Vistasp Karbhari is an Indian-American civil engineer and university administrator. Karbhari was the eighth president of the University of Texas at Arlington. Prior to that, he was provost and executive vice president for academic affairs at the University of Alabama in Huntsville. He is known for his research in composite materials and structural engineering.

Life and career 
Karbhari earned his Bachelor of Engineering (in Civil Engineering, 1984) and Master of Engineering (1985) degrees from the University of Pune in India, and PhD (1991) from the University of Delaware. Before moving to Alabama in 2008, he was a professor of structural engineering and of materials science at the University of California, San Diego. He is author or co-author on over 500 publications in referred journals, conference articles, and book chapters and is the editor/coeditor of 6 books. Due to his research leadership he serves on the editorial boards of numerous international journals including as Associate Editor of the Journal of Civil
Structural Health Monitoring 1, American Editor of the International Journal of Materials and Product Technology 2, and on the editorial board of the ASTM Journal of Testing and Evaluation, and the Indian Concrete Journal 3 among others.

As President of The University of Texas at Arlington, Karbhari was recognized for leading the university to Carnegie R-1 status and being designated as a Hispanic Serving Institution and for his initiatives on enhancing social mobility, student success and for STEM. Under his tenure, the College of Engineering at the University of Texas at Arlington has seen an increase in enrollment and funding.  In September 2020, the full Board of Regents of the University of Texas System honored Dr. Karbhari by signing a declaration expressing their deep and sincere appreciation for his thoughtful vision, exceptional leadership and distinguished service to the University of Texas System as President of the University of Texas at Arlington from 2013 to 2020. On November 24, 2020, the American Association for the Advancement of Science - one of the world's most respected organizations - selected Vistasp Karbhari as a fellow.
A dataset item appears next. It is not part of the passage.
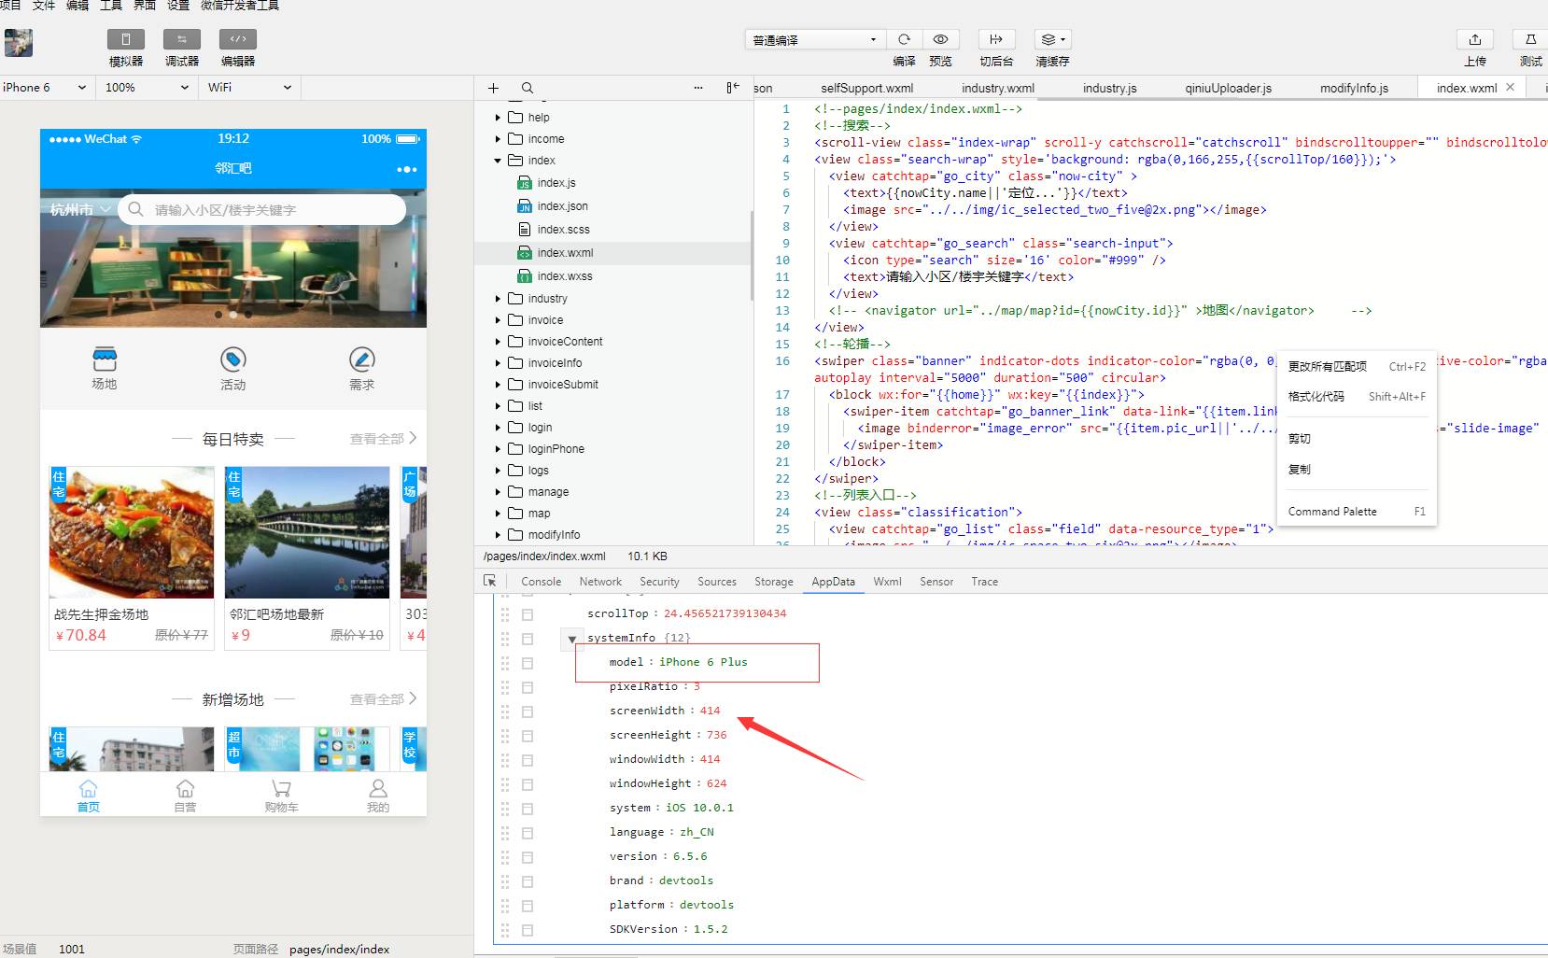Toggle the 编辑器 editor panel icon
The image size is (1548, 958).
coord(238,39)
Dr. Karbhari was elected for his “distinguished contributions to the field of composites in civil infrastructure, particularly in low-cost processing, durability and damage tolerance, rehabilitation and multi-threat mitigation.” The AAAS is the world's largest general scientific society and publisher of the journal Science.
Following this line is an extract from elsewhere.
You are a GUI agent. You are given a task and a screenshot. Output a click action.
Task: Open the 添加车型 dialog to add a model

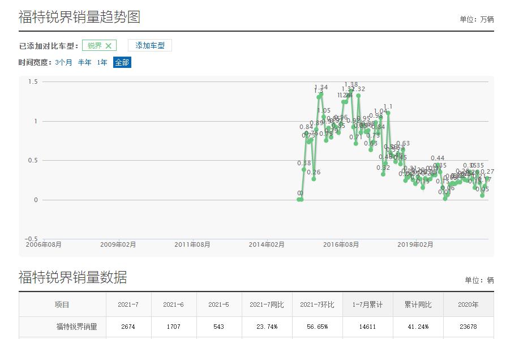[x=150, y=45]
Karbhari is also a fellow of the National Academy of Inventors, ASM International, the American Society of Civil Engineers (ASCE), the Structural Engineering Institute of ASCE, the International Institute for Fiber-Reinforced Polymers in Construction and the International Society for Structural Health Monitoring of Intelligent Infrastructure. In 2019, he was elected a member of the European Academy of Sciences and Arts. In 2021 he was named a Fellow of Complete College America for his leadership in student access and success, inclusivity, enhancing degree completion, and for leading reform in higher education. 4 In 2022 he was named a Fierce Education Leader for being at “the forefront of re-envisioning the future of higher education for more than a decade through his leadership in areas such as enhancing access and equity while increasing excellence, increasing integration between academic knowledge and talent development for the workforce and entrepreneurship.”

Resignation and controversies 
Karbhari's tenure as President of the University of Texas at Arlington had two major controversies, the later of which led directly to his resignation on March 19, 2020.
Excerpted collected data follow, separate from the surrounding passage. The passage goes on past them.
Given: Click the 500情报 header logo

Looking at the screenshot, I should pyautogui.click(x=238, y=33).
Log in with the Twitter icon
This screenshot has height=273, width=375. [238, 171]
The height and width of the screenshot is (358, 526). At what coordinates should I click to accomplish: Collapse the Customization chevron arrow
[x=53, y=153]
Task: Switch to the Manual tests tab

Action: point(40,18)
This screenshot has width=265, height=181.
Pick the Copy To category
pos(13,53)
The first controversy was a lawsuit from former vice president for Institutional Advancement, Deborah Robinson, which was reported by the Star-Telegram. She had been terminated in March 2019 and alleged then-President Karhbari had a history of bullying, mistreating and discriminating against Deborah, Linda Johnsrud, Nan Ellin, and Lynne Waters according to the lawsuit. Deborah sought $200,000 in damages at the time.

According to school newspaper, the Shorthorn, a UT system performance evaluation for Karbhari in 2017 contained an addendum that listed four administrators who listed the then-President as the reason for their resignations. They were Nakia Pope, former Center for Teaching and Learning Excellence director; Lorraine Phillips, former assistant vice provost for Institutional Effectiveness and Reporting; Linda Johnsrud, former vice president of Academic Affairs; and Nan Ellin,  former dean of the College of Architecture, Planning and Public Affairs. Tony Cucolo, then a UT System associate vice chancellor, noted in a May 2018 informal assessment that U.T.A. under Karbhari's tenure had "an atypically high turnover rate" and that Karbhari was working with a coach to improve his leadership skills upon the recommendation of the UT System.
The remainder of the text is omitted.